公園を抜けて、右に曲がる。
 うちと同じ方向だ。

「ねえ、この辺りに住んでるの?」
「ああ。そうやで」
「ふーん」

 ということは、ご近所さん?

 公園の前の道には飲み屋さんなどの小さな店が立ち並び、その前を通って、次の信号で左に曲がる。
 それもうちと同じ。
 歩き慣れた道なのに、今は逆にそれが落ち着きをなくさせ、キョロキョロと周りを見てしまう。
 すると、男がいきなり振り返った。

「そういや、おたく、名前なんていうんや」
「わ、わたし?」
「そう。なんていうんや」

 名前まで知られるのは嫌だ。着いてきてしまったことを後悔している。
 どうしよう。
 迷った末、下の名前だけ教えることにした。

「……カスミ」
「カスミ? 可愛い名前やな。俺は誠司(せいじ)。誠実の誠に司るや」

 ――反則だ。
 誠司と名乗った男の顔を見て、思う。そんな顔をされると、嫌だと突き放すことができなくなりそうだ。
 彼は目を細めて嬉しそうに笑っていた。

 どうしてそんな風に笑えるんだ。苗字も漢字も教えない、ひらがなかカタカナでしか認識できないカスミなのに。本名かどうかもわからないはず。
 それでも、わたしはずる賢く、漢字を伝えない。
 会ったばかりの男に本名をそのまま教えると、わたしのすべてを知られてしまいそうで怖い。

 ぼそっと小さな声で、名前を褒めてもらったお礼を言うと、あとは無言で歩いた。
 やがて、わたしの住むマンションが見えた。

 茶色の外壁の5階建ての5階に部屋がある。エレベーターのない古くて安いマンションなので、毎日、上り下りが大変だ。運動をする機会があまりないので、ダイエットだと思って頑張ってる。
 そのせいもあって、ヒールの高い靴は履かない。今日は5センチだけど、普段はもっと低い。
 行きは下りだからいいんだけど、帰りはただでさえ疲れてるのに上りなんだ。くたくたの足で上るのは、わたしには重労働に感じる。

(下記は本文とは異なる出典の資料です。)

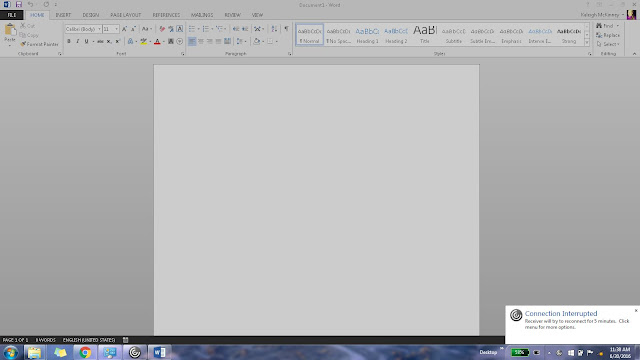The width and height of the screenshot is (640, 360).
Task: Apply the Heading 1 style
Action: point(367,35)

 そんなことを考えてるうちに、マンションのすぐ前まで来て、不安になった。
 まさか、同じマンションじゃないよね?
 ドキドキしながら誠司さんの動向を見守っていると、彼の足はマンションの玄関口を素通りし、わたしはホッと小さく息をついた。
 さすがに、そこまで偶然は重ならない。